- Problem to work on -
Count the lines in the items below that contain the word "Close", and give only the number.
── Data rows
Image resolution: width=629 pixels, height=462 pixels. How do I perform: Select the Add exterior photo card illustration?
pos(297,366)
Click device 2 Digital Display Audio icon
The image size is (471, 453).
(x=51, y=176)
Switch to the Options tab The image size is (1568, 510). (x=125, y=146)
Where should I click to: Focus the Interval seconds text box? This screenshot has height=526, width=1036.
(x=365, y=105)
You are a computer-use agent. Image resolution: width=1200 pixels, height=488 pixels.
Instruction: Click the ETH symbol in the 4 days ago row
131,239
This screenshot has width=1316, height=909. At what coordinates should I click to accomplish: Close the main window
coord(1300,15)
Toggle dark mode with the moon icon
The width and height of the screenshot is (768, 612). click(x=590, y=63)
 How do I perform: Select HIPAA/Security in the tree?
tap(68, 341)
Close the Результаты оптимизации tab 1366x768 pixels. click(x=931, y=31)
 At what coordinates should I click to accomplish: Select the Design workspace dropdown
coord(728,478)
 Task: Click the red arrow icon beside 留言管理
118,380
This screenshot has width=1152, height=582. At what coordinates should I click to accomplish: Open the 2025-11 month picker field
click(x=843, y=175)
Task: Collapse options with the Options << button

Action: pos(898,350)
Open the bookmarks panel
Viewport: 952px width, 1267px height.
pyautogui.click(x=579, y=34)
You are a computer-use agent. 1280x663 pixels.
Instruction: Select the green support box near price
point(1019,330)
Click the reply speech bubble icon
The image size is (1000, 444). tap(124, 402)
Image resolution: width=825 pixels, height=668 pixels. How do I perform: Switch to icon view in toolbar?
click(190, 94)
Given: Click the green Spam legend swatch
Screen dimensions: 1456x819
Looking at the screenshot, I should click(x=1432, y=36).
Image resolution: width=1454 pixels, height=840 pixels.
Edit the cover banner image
────
- Completed exercise -
2